Golgi N-acetylglucosaminyltransferase levels are substantially decreased in ocular autoimmune disease. A: Conjunctival tissue sections from control subjects and patients with ocular mucous membrane pemphigoid (MMP) were stained with periodic acid-Schiff. The arrows indicate goblet cells, whereas the dotted lines outline the basement membrane zone. The inset shows the morphologic appearance of the conjunctiva. B: Human conjunctival epithelial cells were collected in vivo via impression cytology.
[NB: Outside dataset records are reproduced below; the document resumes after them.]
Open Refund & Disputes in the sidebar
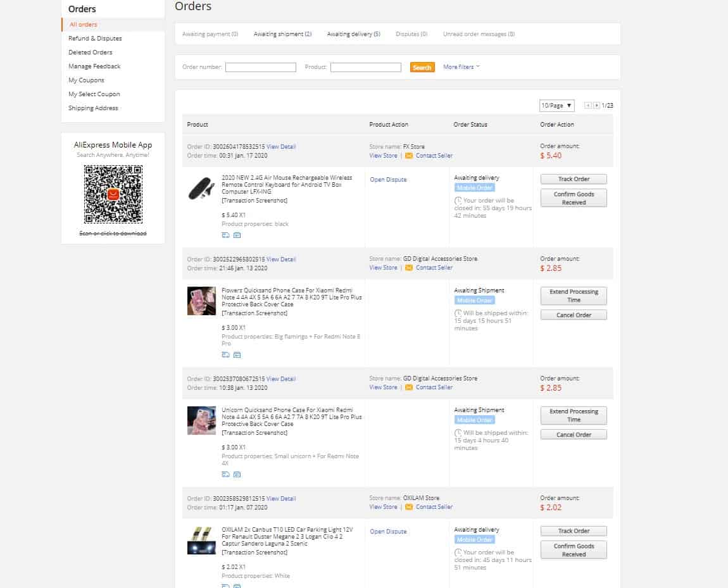Image resolution: width=728 pixels, height=588 pixels. click(x=95, y=39)
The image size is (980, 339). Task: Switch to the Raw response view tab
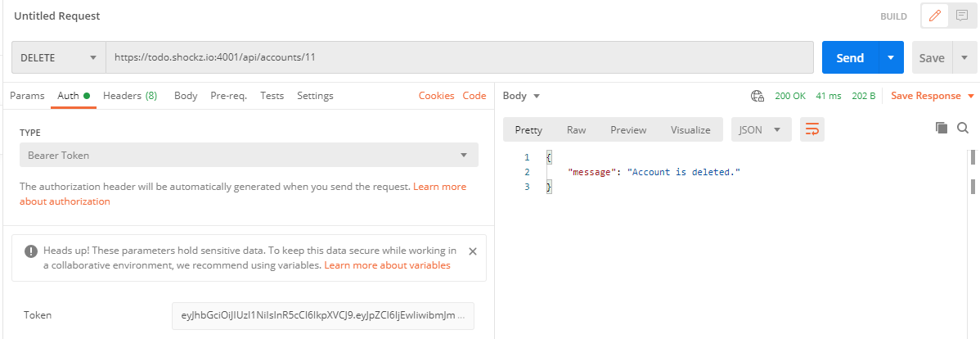pyautogui.click(x=576, y=129)
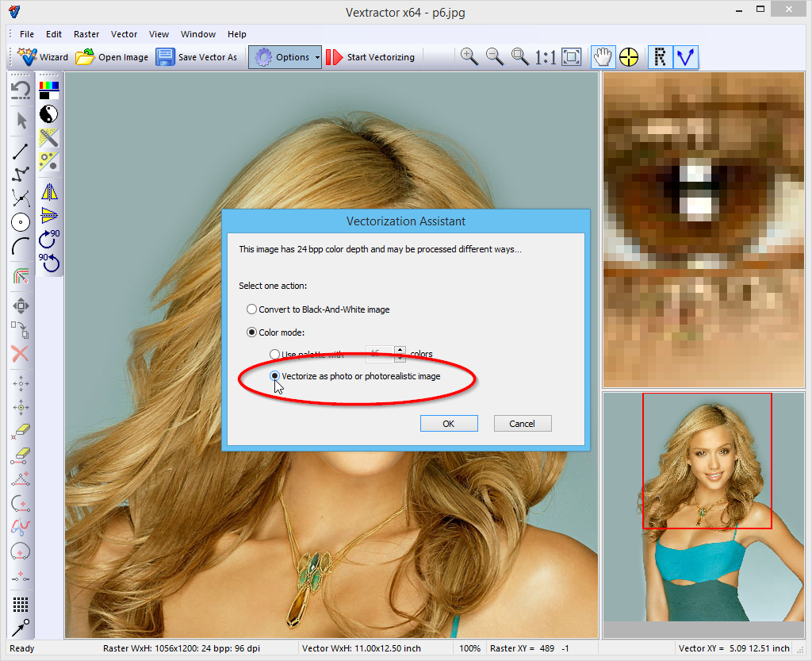This screenshot has height=661, width=812.
Task: Select Convert to Black-And-White image option
Action: (x=252, y=309)
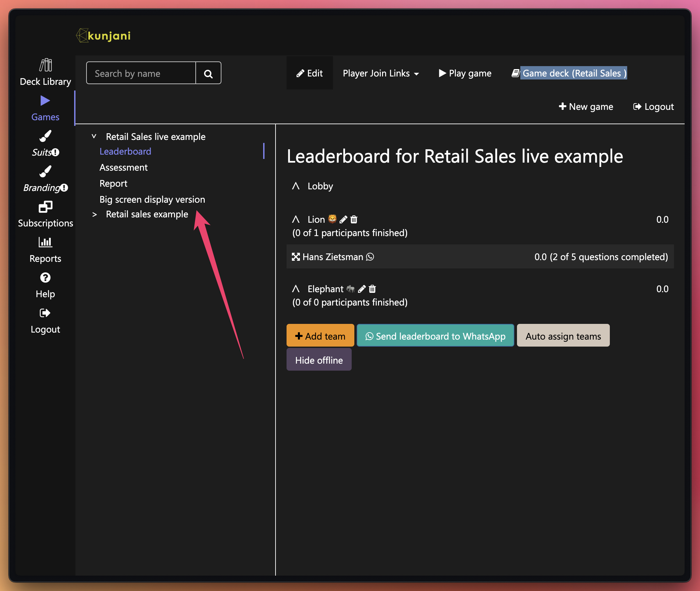Image resolution: width=700 pixels, height=591 pixels.
Task: Click the Add team button
Action: (320, 336)
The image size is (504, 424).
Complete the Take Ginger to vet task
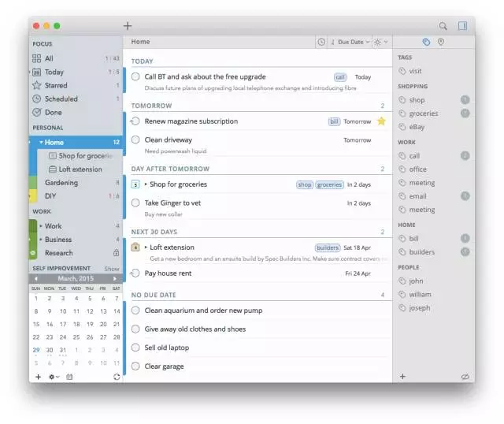(135, 203)
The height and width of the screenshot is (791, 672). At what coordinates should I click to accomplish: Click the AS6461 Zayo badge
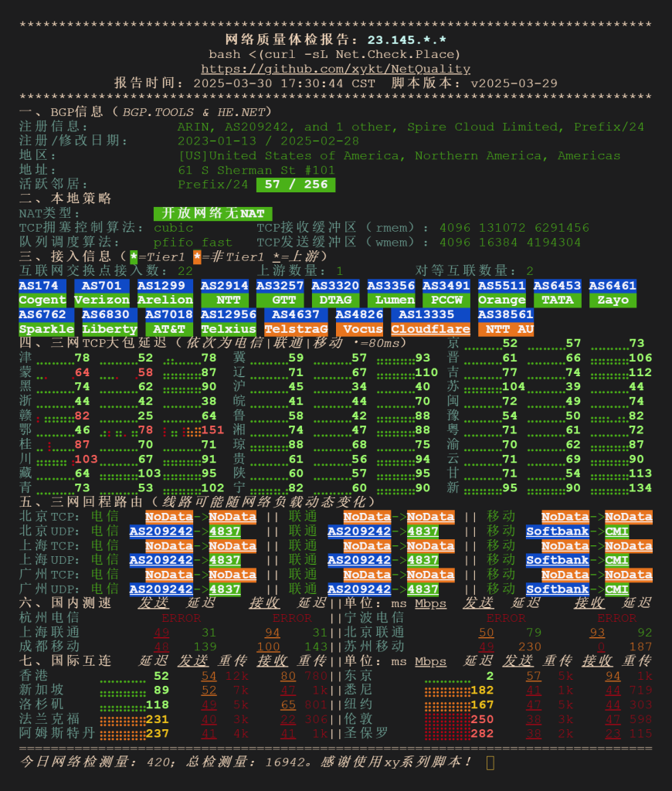613,293
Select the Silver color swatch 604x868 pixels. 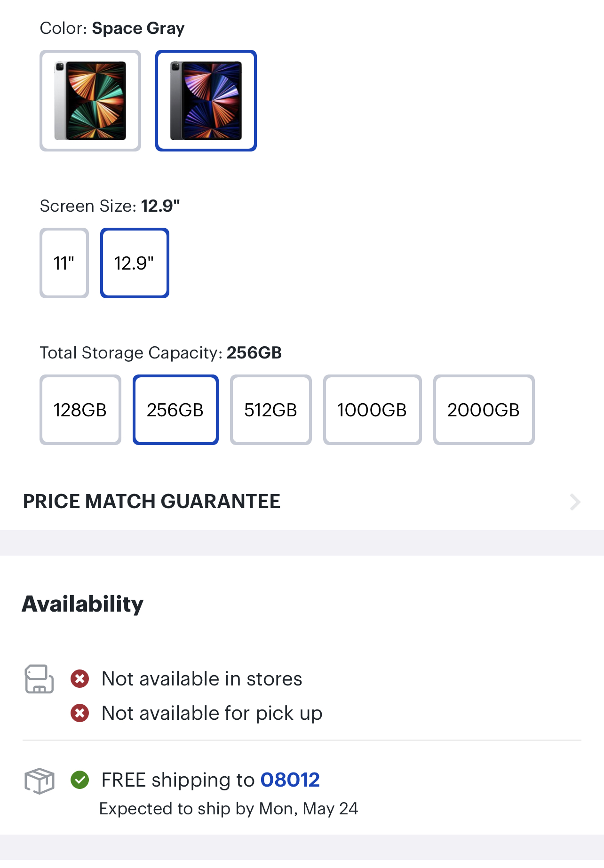tap(90, 101)
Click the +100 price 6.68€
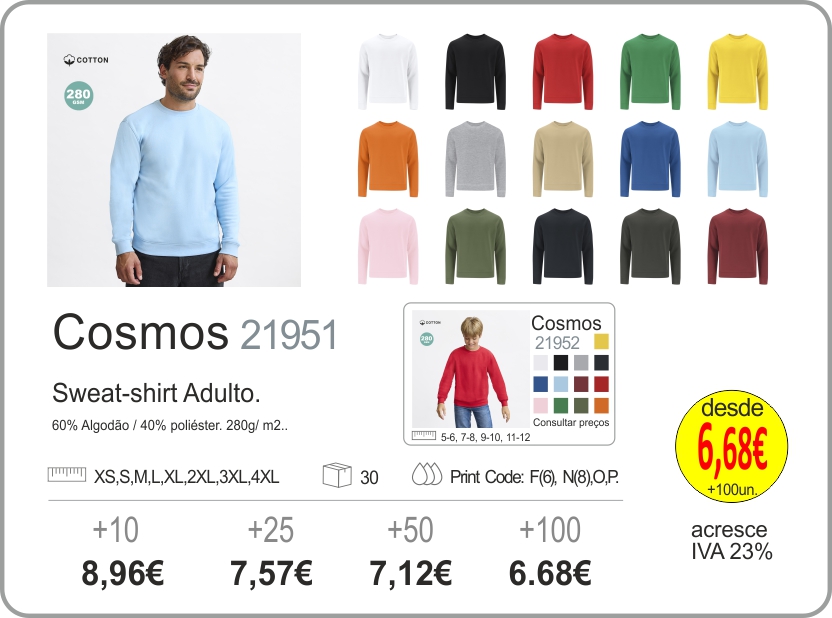Image resolution: width=832 pixels, height=618 pixels. (x=550, y=573)
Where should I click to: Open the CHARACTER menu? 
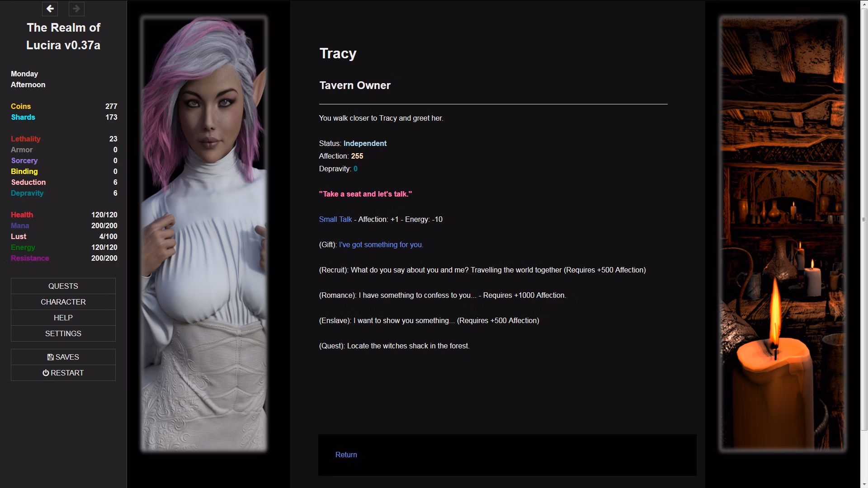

After total RNA extraction and reverse transcription, real-time quantitative PCR was performed using primers for MGAT1, MGAT2, and MGAT4B. C: Conjunctival tissue sections from control subjects and patients with ocular mucous membrane pemphigoid were incubated with biotin-labeled Datura stramonium lectin (DSL) or Phaseolus vulgaris leucoagglutinin (PHA-L). Consecutive sections incubated with bovine serum albumin alone were used as negative controls. The arrows indicate goblet cells. Each dot in B represents an individual biological sample, whereas quantification in C was performed by analyzing at least 10 histologic areas from three individuals in each group. The box-and-whisker plots show the 25 and 75 percentiles (boxes) and the median and the minimum and maximum data values (whiskers). Significance was determined using the t-test. Data are expressed as means ± SD. ^∗∗∗P < 0.001, ^∗∗∗∗P < 0.0001 versus control. Scale bars: 50 μm (A); 100 μm (C).